Cour d’appel de Lyon, le 10 mai 2011, n°09/07954

Un bailleur social et ses locataires s’opposent sur les conséquences d’une fuite d’eau survenue dans un logement. Les locataires réclament réparation de divers préjudices. Le bailleur sollicite le remboursement de frais de relogement. Le tribunal d’instance de Villeurbanne, par un jugement du 12 novembre 2009, a débouté les deux parties de l’intégralité de leurs demandes. Les locataires ont interjeté appel. La Cour d’appel de Lyon, dans un arrêt du 10 mai 2011, réforme partiellement cette décision. Elle condamne le bailleur au remboursement partiel des loyers. Elle rejette les autres demandes indemnitaires des deux parties. La question est de savoir comment la cour apprécie l’étendue des obligations respectives nées de ce sinistre. L’arrêt opère une distinction nette entre les obligations contractuelles et les préjudices réparables.

La cour précise d’abord le régime des obligations du bailleur en cas d’indisponibilité du logement. Elle rappelle la portée d’un engagement unilatéral de gratuité. Le bailleur avait écrit aux locataires le 19 août 2008. Il acceptait de leur faire « bénéficier d’une gratuité de loyers hors charges, prenant date au 15 mai 2008″. La cour relève qu’ »aucune condition suspensive n’accompagnait une telle proposition ». Cet engagement ferme lie son auteur dès son émission. La cour en déduit un droit au remboursement pour la période antérieure à l’obstruction des locataires. Elle calcule précisément les sommes dues du 15 mai au 30 septembre 2008. L’obstruction des locataires est ensuite retenue pour mettre fin à ce droit. La solution est rigoureuse. Elle protège la sécurité juridique des engagements unilatéraux.

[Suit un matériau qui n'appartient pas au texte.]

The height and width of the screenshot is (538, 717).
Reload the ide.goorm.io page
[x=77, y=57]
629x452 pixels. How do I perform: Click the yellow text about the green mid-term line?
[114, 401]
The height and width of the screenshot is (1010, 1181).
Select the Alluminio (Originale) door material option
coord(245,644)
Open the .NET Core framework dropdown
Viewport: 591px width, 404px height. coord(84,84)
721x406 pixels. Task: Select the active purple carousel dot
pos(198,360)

Elle évite toute requalification discrétionnaire en geste commercial. La cour écarte aussi la demande de remboursement des frais d’hôtel avancée par le bailleur. Elle estime que les « bons de relogement pour une chambre d’hôtel sont sans rapport avec l’ampleur du relogement à opérer ». Le juge use ici de son pouvoir souverain d’appréciation. Il vérifie la proportionnalité entre la prestation offerte et le besoin né du sinistre. Cette analyse limite les risques d’abus dans la gestion des sinistres par les bailleurs.

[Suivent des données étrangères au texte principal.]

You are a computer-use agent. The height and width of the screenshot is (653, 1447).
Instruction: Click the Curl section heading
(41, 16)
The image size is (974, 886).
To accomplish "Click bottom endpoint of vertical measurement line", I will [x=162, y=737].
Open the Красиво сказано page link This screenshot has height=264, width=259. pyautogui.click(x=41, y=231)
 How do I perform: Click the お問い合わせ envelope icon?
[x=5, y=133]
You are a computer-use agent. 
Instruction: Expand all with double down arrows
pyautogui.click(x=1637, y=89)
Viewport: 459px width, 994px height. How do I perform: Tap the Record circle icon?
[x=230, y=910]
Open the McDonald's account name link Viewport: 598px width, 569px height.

L’arrêt définit ensuite les préjudices indemnisables en cas de trouble de jouissance. La cour rejette la demande de dommages-intérêts distincts formulée par les locataires. Elle considère que la « famille X… a été en définitive exemptée de loyers pendant de nombreux mois relogée provisoirement (…) et leur logement correctement réparé ». Dès lors, « aucun dommage supplémentaire n’est à prendre en considération ». Cette motivation est concise. Elle assimile la réparation du préjudice au seul fait de la gratuité et du relogement. La solution paraît restrictive. Elle ne prend pas en compte l’éventuelle souffrance liée aux désagréments prolongés. La jurisprudence antérieure admet parfois une indemnisation autonome du préjudice moral. La cour écarte cette voie. Elle privilégie une approche économique et concrète de la réparation. Cette rigueur peut se justifier par la nature des relations contractuelles. Elle évite la multiplication des contentieux pour des préjudices incertains. La cour rappelle parallèlement une obligation essentielle des locataires. Elle confirme l’injonction de produire l’attestation d’assurance manquante. Elle y ajoute une astreinte provisoire. Cette sanction assure l’effectivité de l’obligation. Elle protège les intérêts légitimes du bailleur. L’arrêt maintient ainsi un équilibre contractuel. Il sanctionne les manquements avérés de chaque partie. Il refuse d’étendre la réparation au-delà des préjudices certains et directement liés au sinistre.

Source : Cour de cassation – Base Open Data « Judilibre » & « Légifrance ».